How the new practice is working out:
The people who contact me are usually concerned adult-children, or sometimes geriatric care managers. They like that I provide a comprehensive overview of the older person’s health, can help them make sense of what the other involved clinicians are doing, have lots of experience managing geriatric syndromes, and am available easily by phone. (The home health nurses like that too!) They also like that I follow-up promptly by phone on a management plan.
As for me, I like that most of my time goes to meeting the needs of patients and families, rather than dealing with insurance, prior authorizations, or other administrative hassles. I also like that I don’t have to manage anyone else, or be managed by anyone else. However, I still feel I’m part of a team since I collaborate with other doctors, assisted living personnel, home health agencies, private caregivers, geriatric care managers, and family caregivers.
As for Medicare and society at large, I’m sure they don’t like that I’ve opted out. I understand. I don’t like it either. Until a few years ago I was a big proponent of Medicare-for-all, so it’s dismaying to find myself having left the fold.
On the other hand, Medicare currently makes it absurdly difficult for geriatricians to focus on just practicing geriatrics, and on creatively rethinking geriatric care. For instance, with Medicare it’s usually hard to be reimbursed for phone time, or for care coordination. Opting out is what allows me to spend as much time as people need when I make a house call, or when I’m on the phone with families or with other clinicians.

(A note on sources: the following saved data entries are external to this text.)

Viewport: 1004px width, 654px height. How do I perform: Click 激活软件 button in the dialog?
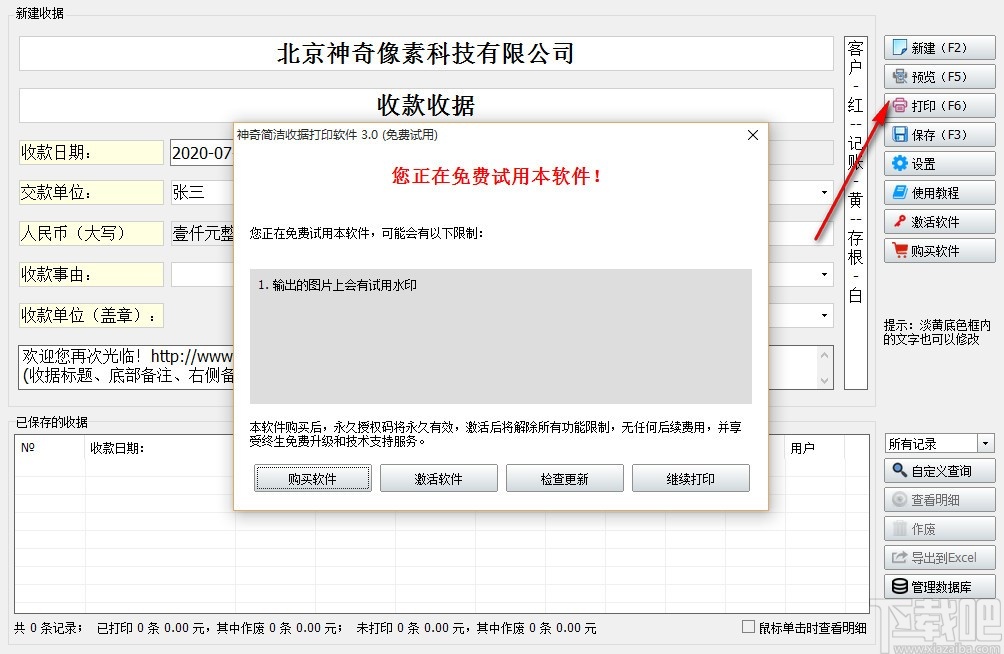click(438, 478)
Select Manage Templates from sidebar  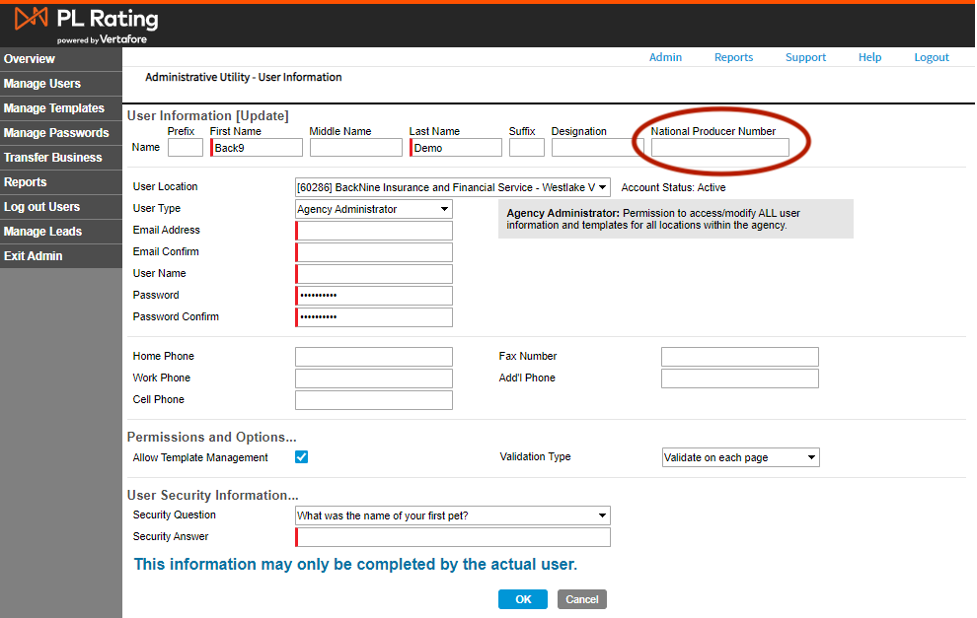click(x=54, y=108)
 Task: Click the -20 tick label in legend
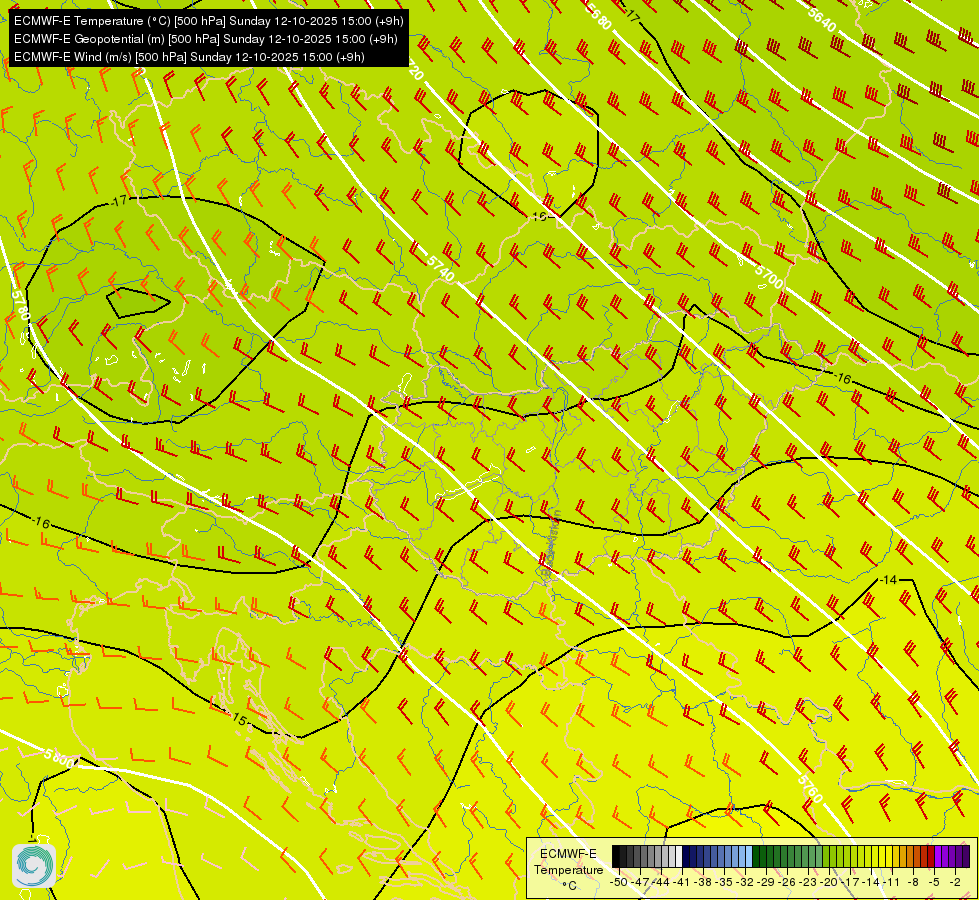829,882
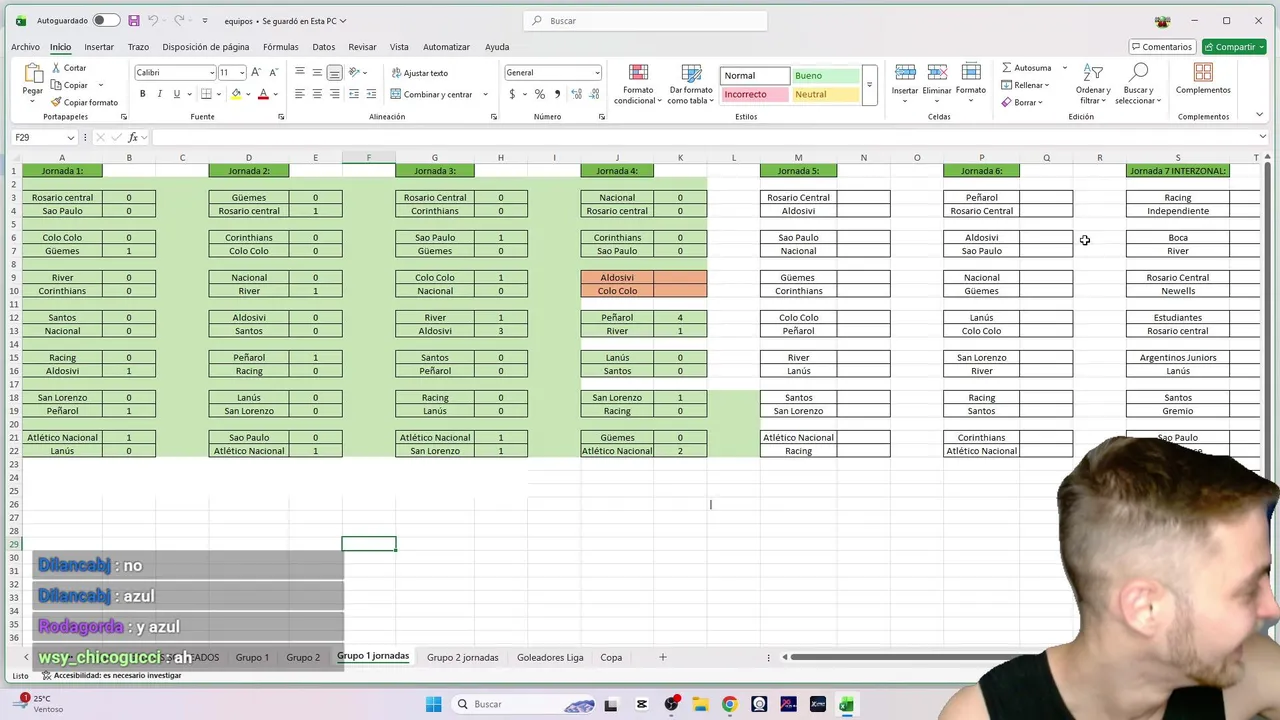Viewport: 1280px width, 720px height.
Task: Switch to the Grupo 2 jornadas sheet
Action: click(x=462, y=657)
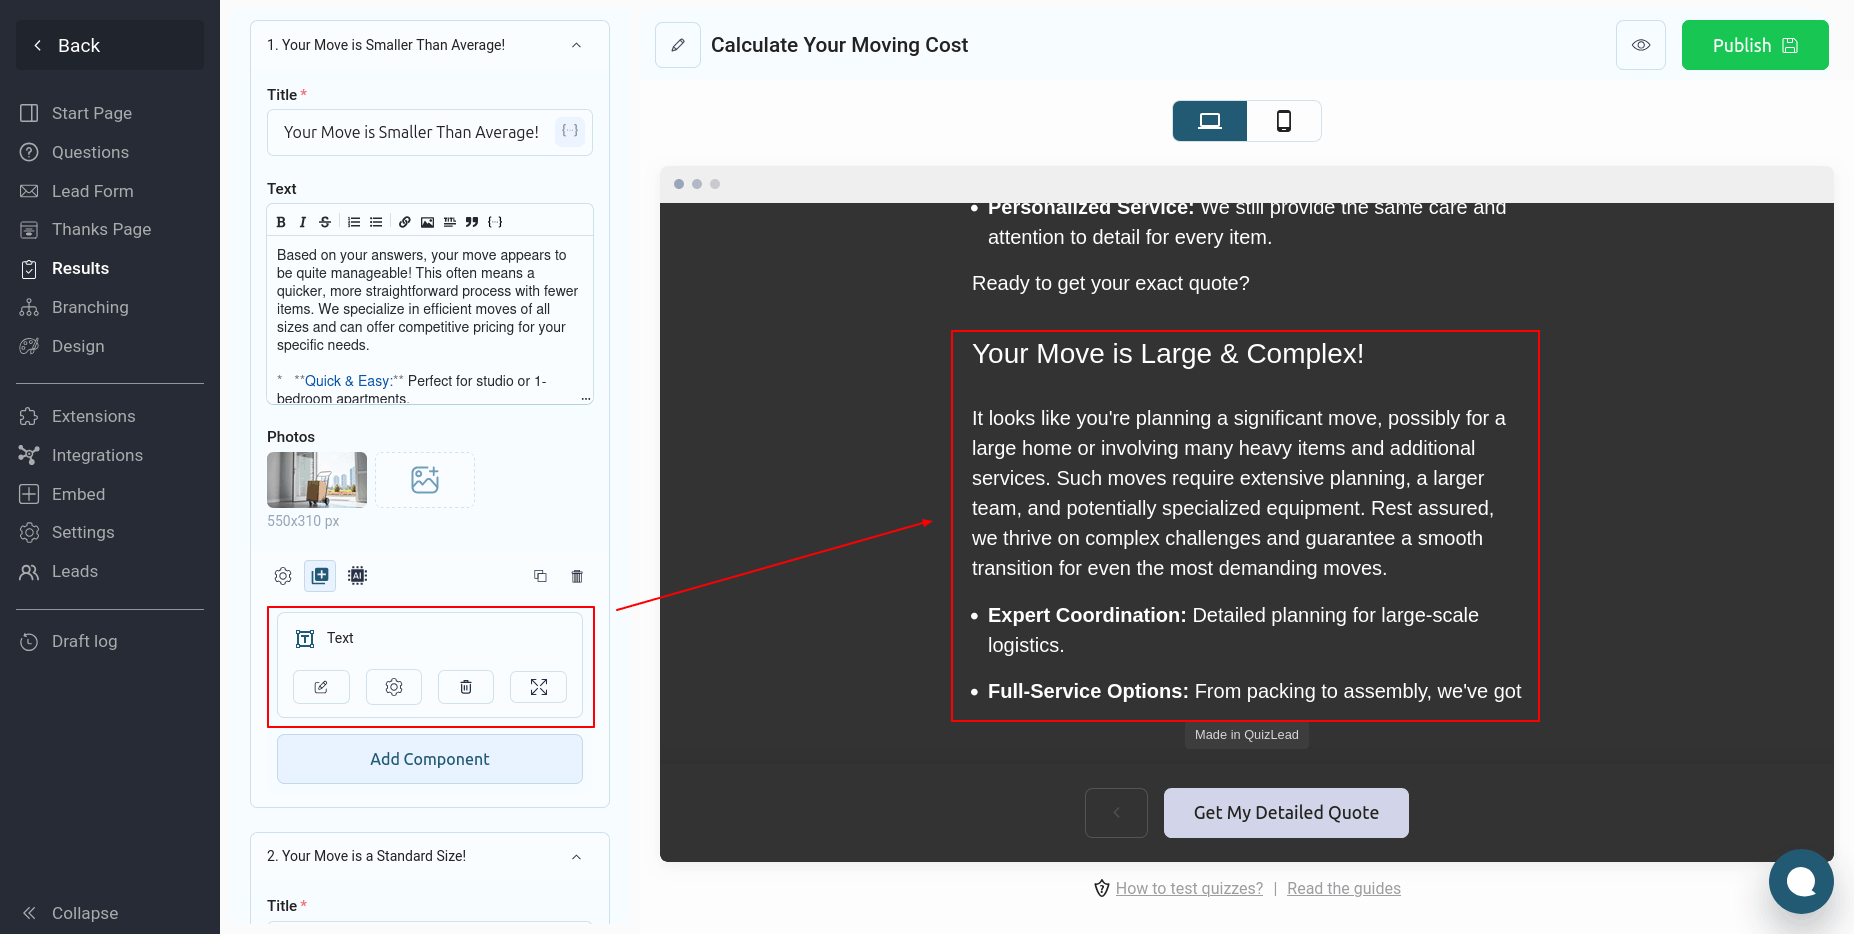Toggle the eye preview button
The image size is (1854, 934).
[x=1640, y=45]
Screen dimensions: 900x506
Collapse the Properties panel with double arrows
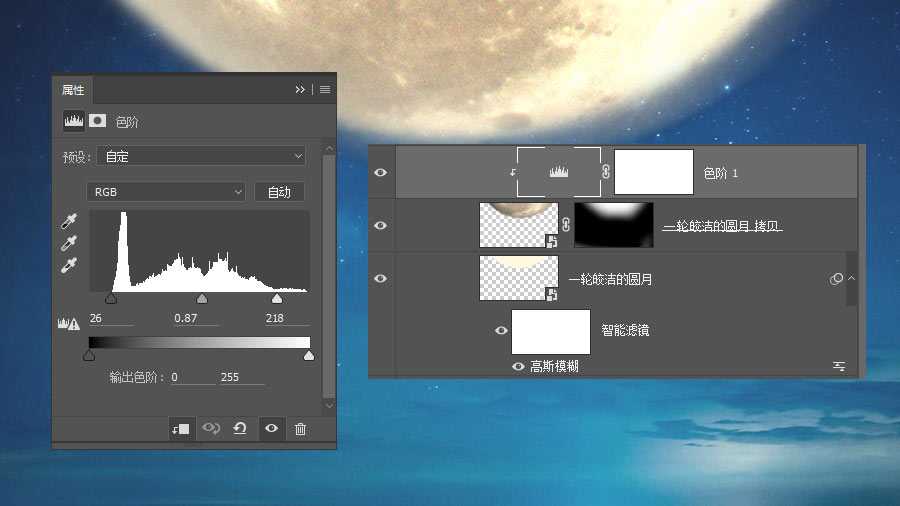coord(300,89)
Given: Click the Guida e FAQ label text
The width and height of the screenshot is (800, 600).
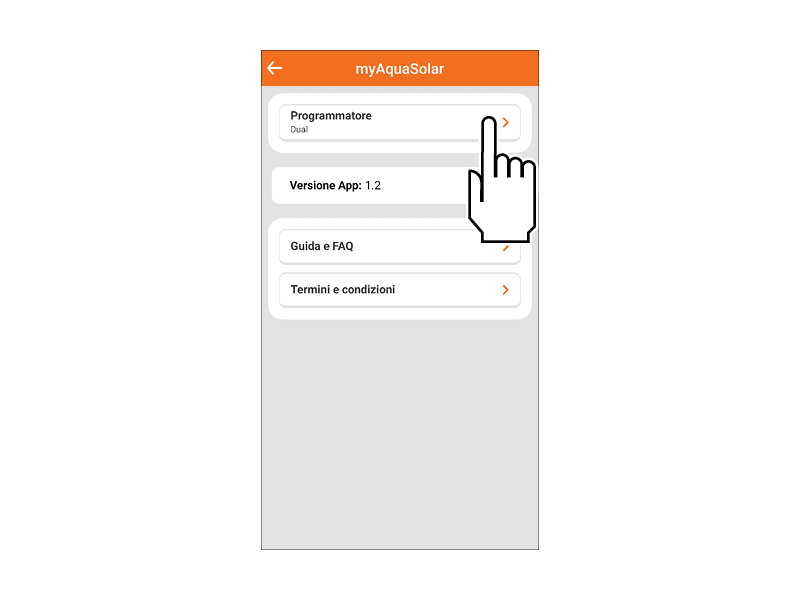Looking at the screenshot, I should [321, 246].
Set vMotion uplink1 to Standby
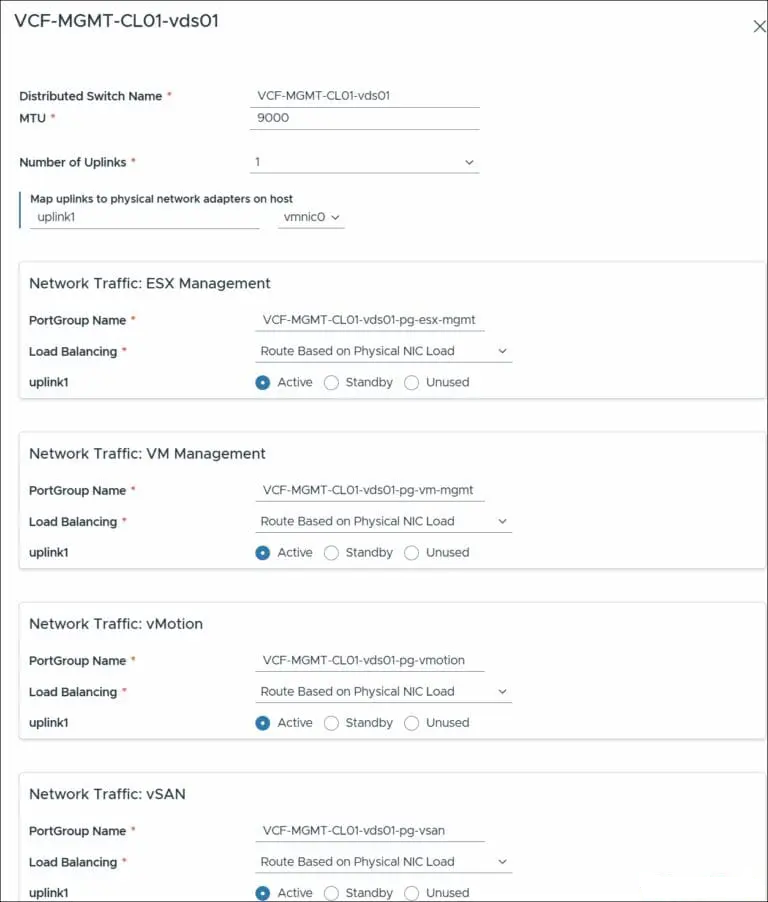The width and height of the screenshot is (768, 902). pyautogui.click(x=332, y=722)
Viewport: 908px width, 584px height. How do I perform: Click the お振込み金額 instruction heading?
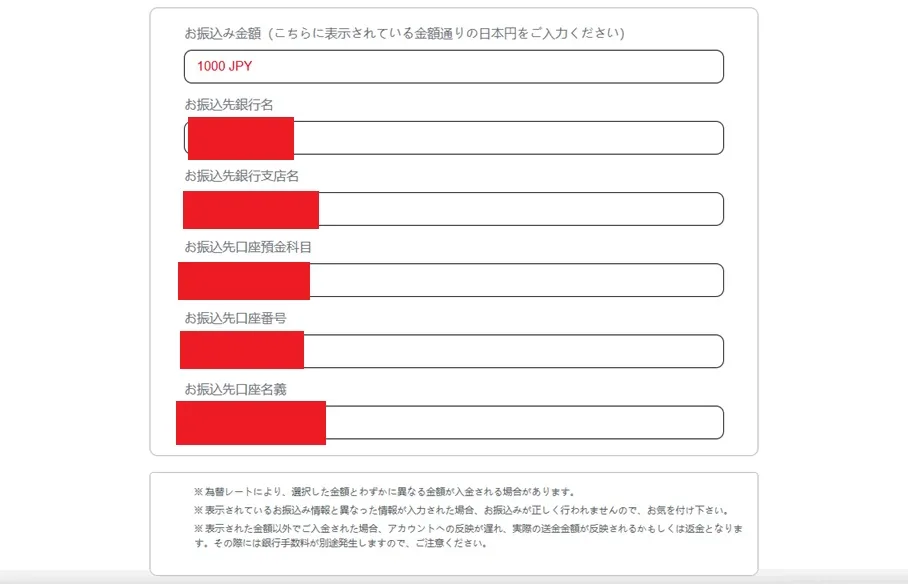pyautogui.click(x=404, y=33)
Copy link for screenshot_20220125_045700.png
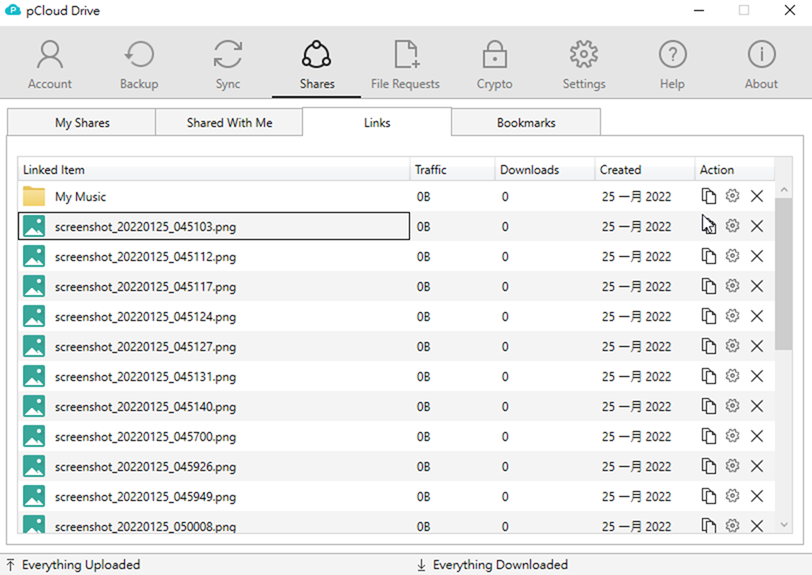 (709, 437)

Instead of chasing face-to-face visits, and wrangling with the complexities of billing Medicare, I can often answer my phone when people call me, and I can look for new technologies that might improve their care.
And since I don’t have a packed clinic schedule, it’s easy for me to rearrange things when one of my kids gets sick, or if something else unexpected crops up.
In short, rearranging my practice has been terrific for me, and seems to offer a lot of value to those patients who have sought me out (and, of course, are willing and able to pay). Over the next year or two, I hope to learn more about how to use technology to better leverage my geriatric expertise.
And who knows, if my personal experiment in geriatrics continues to go well, perhaps more geriatricians will end up being outpatient consultants, rather than primary care doctors as they customarily are in the U.S. And perhaps Medicare and the other insurers will find a way to cover the kind of service I’m now providing.
Leslie Kernisan, M.D. M.P.H., 36, is a practicing outpatient geriatrician in San Francisco. She blogs about geriatrics and technology at GeriTech.